両親が東京に来て、2年くらいぶりに一緒に飯を食う。

カフカの父親は一代で財を成した成金で、その頃、そういう新興中産階級ユダヤ人がプラハに増えていたらしい。その父親はもちろん立身出世主義者で、金儲けに余念がなく、それを幼少から見ていたカフカは物質的価値に疑問を感じつつ、そこで教育その他を受けていた人間でもあり、現世はどこまでも父のような人間による、弱肉強食と金銭が支配する世界で、そこから逃れられないと感じていたということで、現在も同じような状況はあって、現世的価値を受け入れられないのと同時にそこから逃れられない感覚、閉塞感がある。
カフカは矛盾の状況に留まり、その構造を小説の形で取り出すことに費やした。

父を見ていて感じるのは、常に目的が必要なことで、全ては目的のための手段として存在しているらしい。現在は常に未来のために存在しており、それは明確に死が近づきつつある今も、変わりないようにあろうとしているようで、それはそれで痛々しいのだが、そこに欠けているのは今ここにある時間、という感覚のように思う。
吉田健一内田百間田中小実昌という人たちの文章が好きで、それが魅力的に思われるのは、酩酊感にあり、酩酊の中にたゆたう時間の感覚があって、目的と手段が分離されないところに、現在という時間の実質があるように思われる。
オリヴェイラルノワールの映画を見ているとき、そういう感覚に陥るときがある。次に何が起こるのか、ではなく、今、起きていることそのものが映画だという実感をもつ。
自分もつまらない文章を今、たらたら書いているのは、ほとんど酔っぱらっている状態においてで、夜、酔っぱらっていないのは一年で数日しかなくて、言葉が常に自分からにゅるっと逃れていくのを追おうとして、文章はくねくね長くなっていき、結局迂回しかしていない。翌朝自分の文章を見てうんざりして、全て消したくなるが、なぜか消さず、せめてもの体裁を整えることになる。
ただ、吉田健一田中小実昌の酔っぱらい方は違うような気がして、吉田健一のくねくねの中にはきちんと関節や骨があって、近くで見るとごつごつしているが、田中小実昌の場合は近くで見てもやっぱりくねくねして軟体動物のように思われる。

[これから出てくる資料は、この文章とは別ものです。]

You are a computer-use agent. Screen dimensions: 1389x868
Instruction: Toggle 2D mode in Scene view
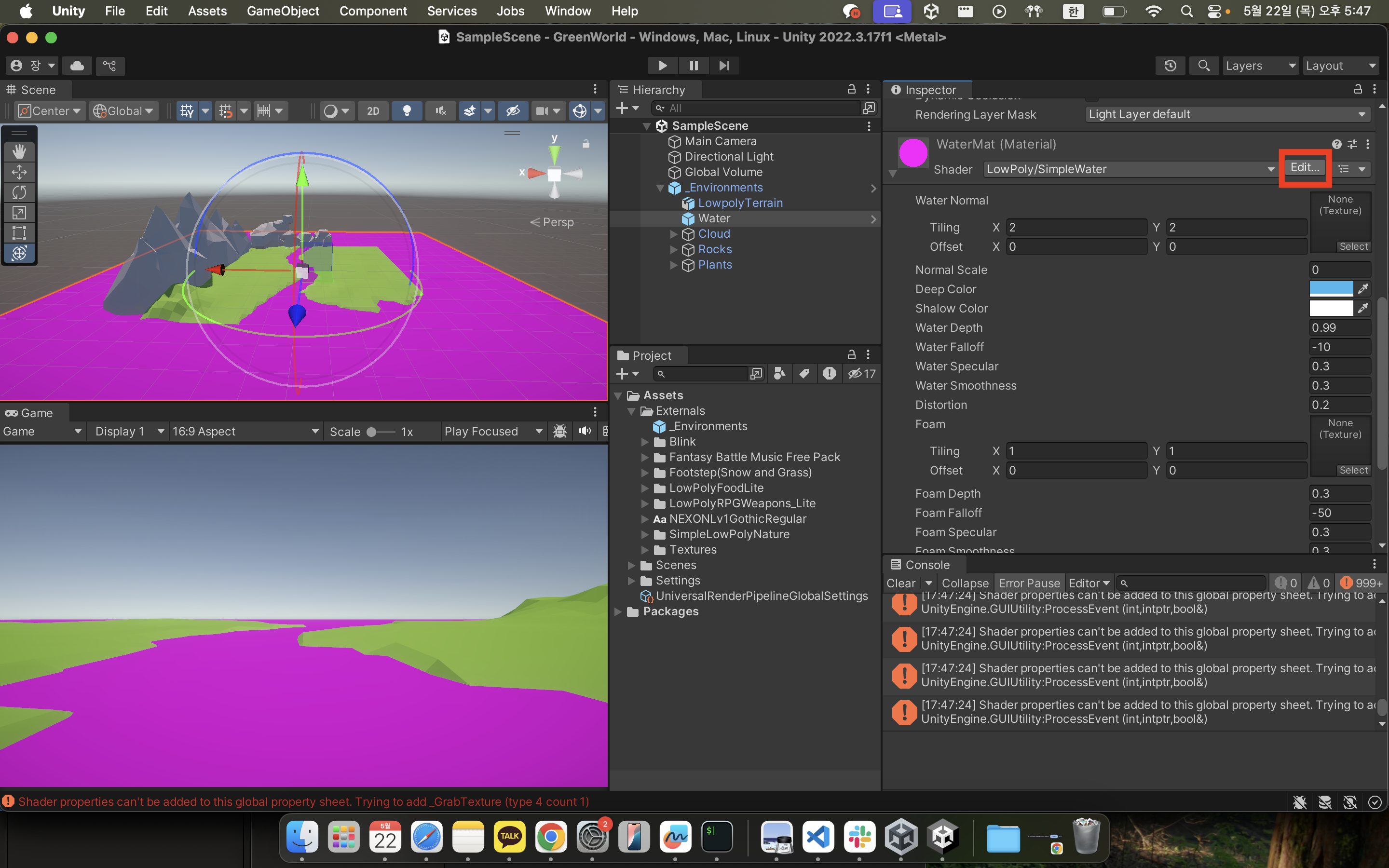pos(373,111)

ハスラーでは、行き詰まった状況があらかじめあり、人はみな最初から疲弊している。しかし、お互いが出会ったとき何かの作用が起こって、相手を欲望の対象とみなし、自分の欠損をそこで埋めようとし、崩壊が再現される。過去が示されなくても、相手を変えて同じパターンを反復してるな、ということがわかる。父は跡継ぎを探し、母は息子=恋人との一体的な世界を求め、息子はどちらも選択できず、さまよう。

ハスラーの重苦しさは、サラの死に対して、生者が決して借りを返せないところから来ている。ポールニューマンは決して、浪花悲歌の山田五十鈴のように、前を向くことができない。彼が最後のビリヤード場を出た後で行く場所は少なくともあの時には、どこにもないように見える。映画の中には、その可能性が見当たらない。
小早川家の秋」で、中村鴈治郎が死にかけて甦る、そのとき新珠三千代がほっとする、それは死者への負い目がなくなったことへの安堵感で、中村鴈治郎はそこで生者に功徳を施している。生者が死者をどう位置づけるか、というのは生者の問題であり、死者の問題ではない。当たり前だけど。